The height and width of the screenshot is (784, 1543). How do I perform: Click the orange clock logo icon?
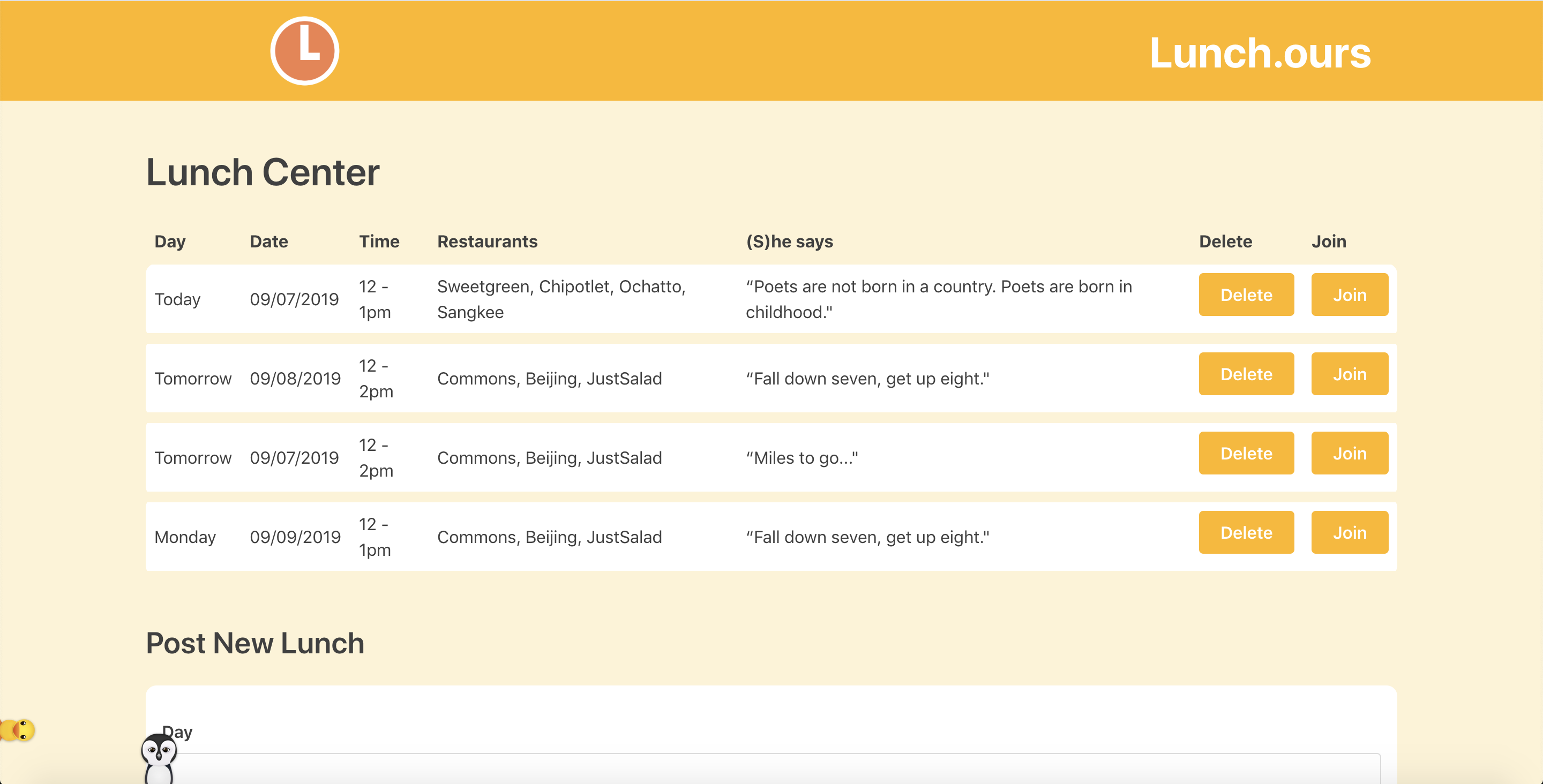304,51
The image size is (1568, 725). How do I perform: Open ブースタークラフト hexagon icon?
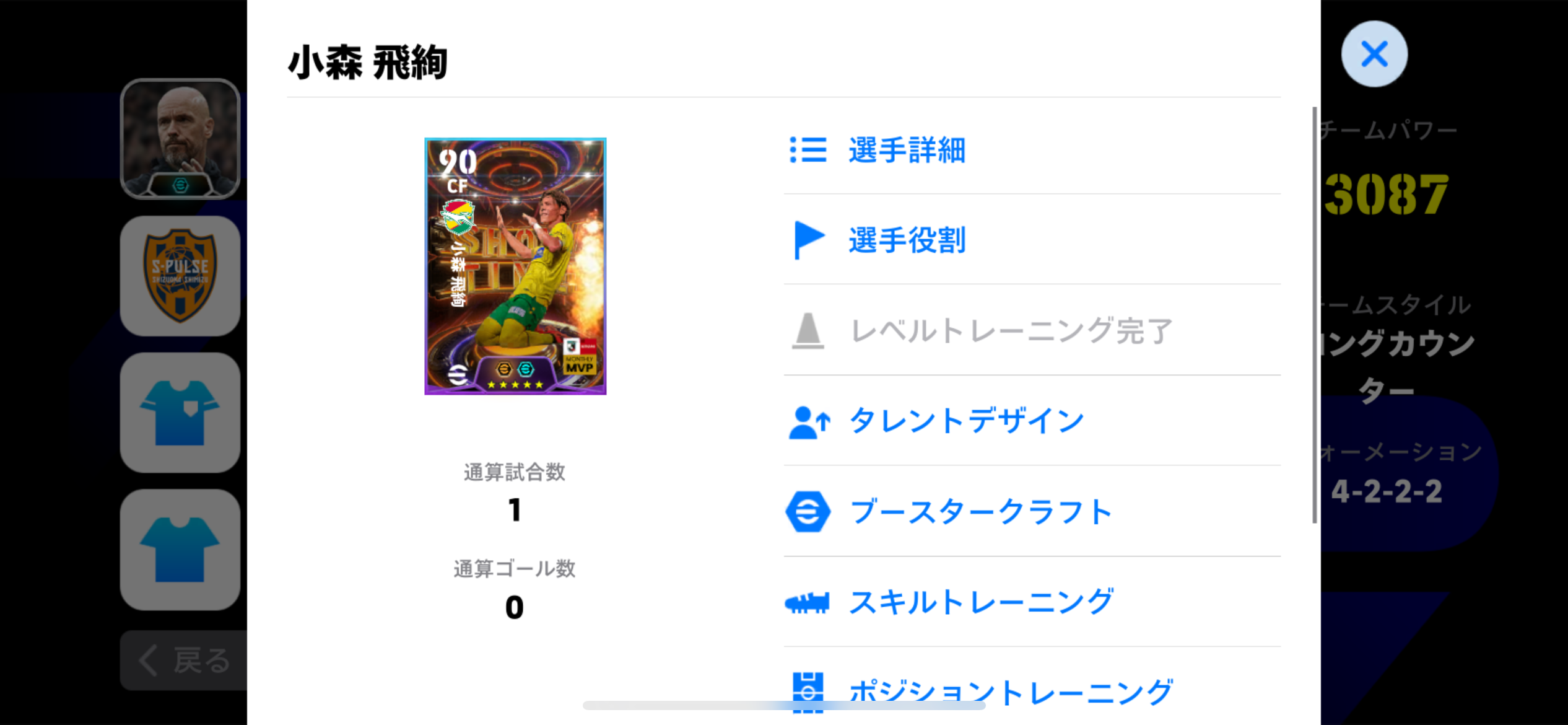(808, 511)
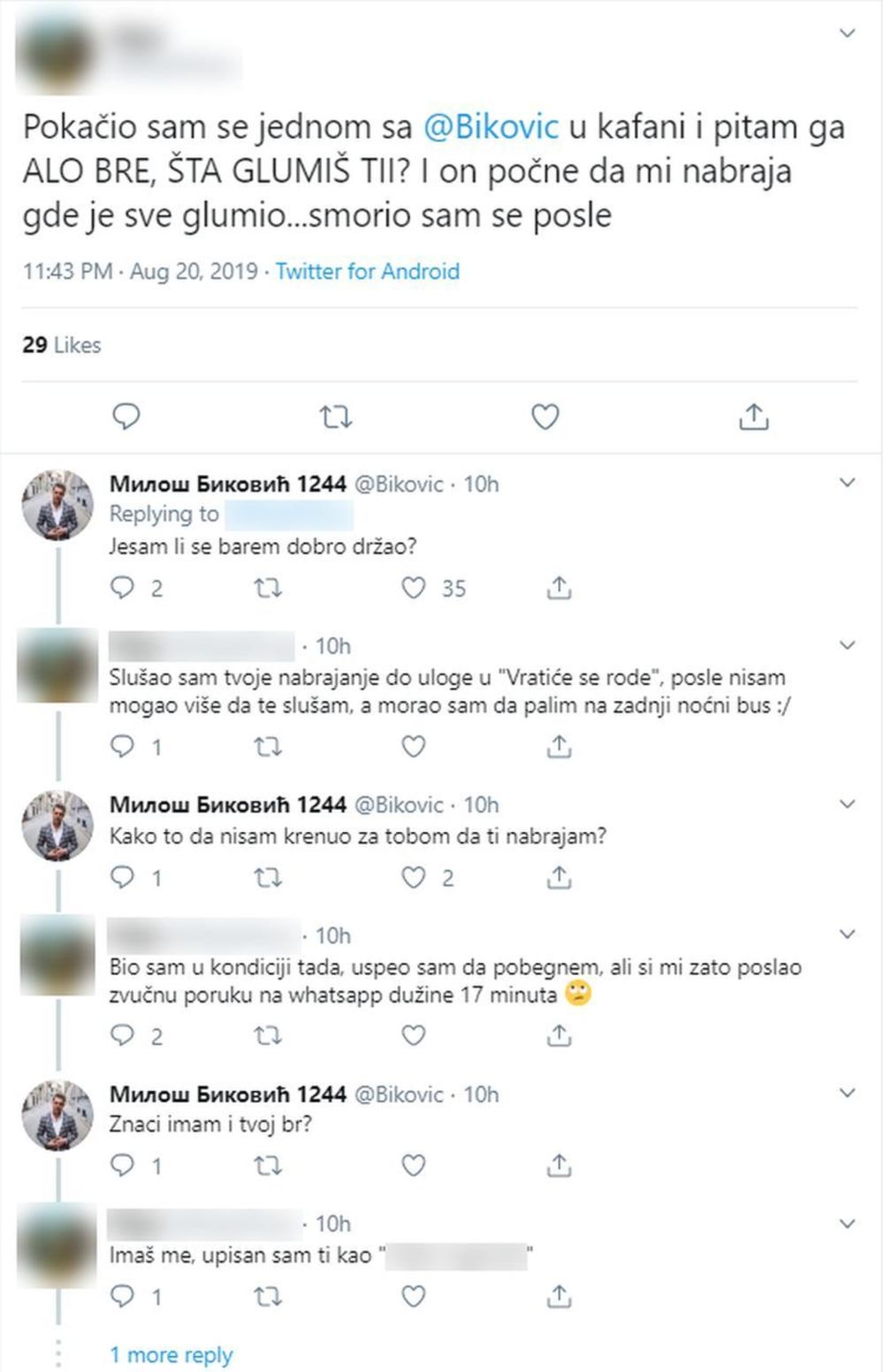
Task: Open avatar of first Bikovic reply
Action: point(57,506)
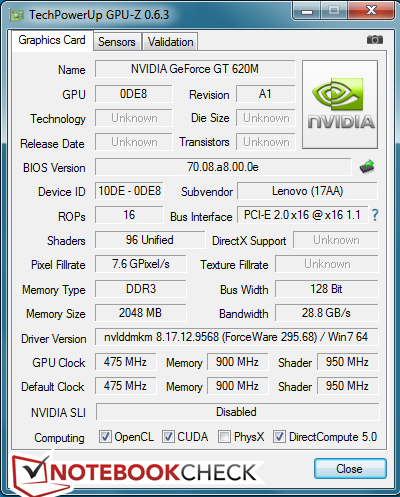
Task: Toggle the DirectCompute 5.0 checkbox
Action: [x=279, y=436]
* * *
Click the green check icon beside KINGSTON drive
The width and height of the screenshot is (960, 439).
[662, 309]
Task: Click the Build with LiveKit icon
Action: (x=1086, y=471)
* * *
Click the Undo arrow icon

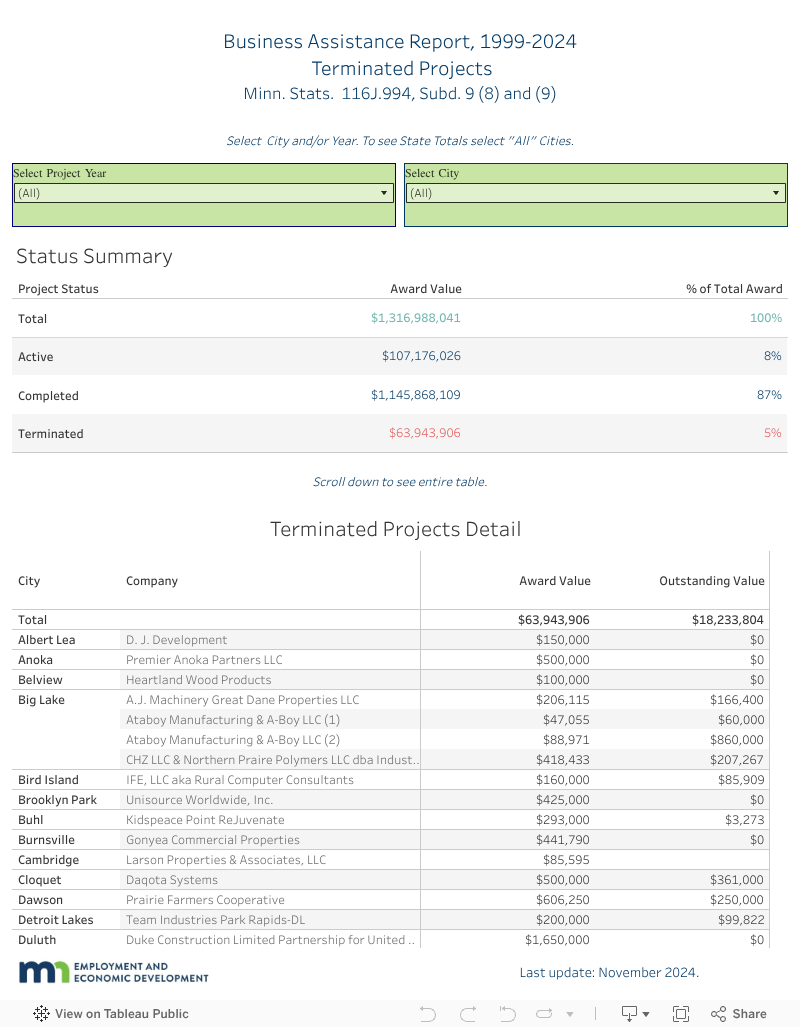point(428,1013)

__Problem__
Can you reproduce, character for character, the part of the data that opens with the line containing "Click the green" and closes with the line containing "Action: (x=1086, y=471)", including both of those lines?

__Result of the exercise__
Click the green check icon beside KINGSTON drive
The width and height of the screenshot is (960, 439).
[662, 309]
Task: Click the Build with LiveKit icon
Action: (x=1086, y=471)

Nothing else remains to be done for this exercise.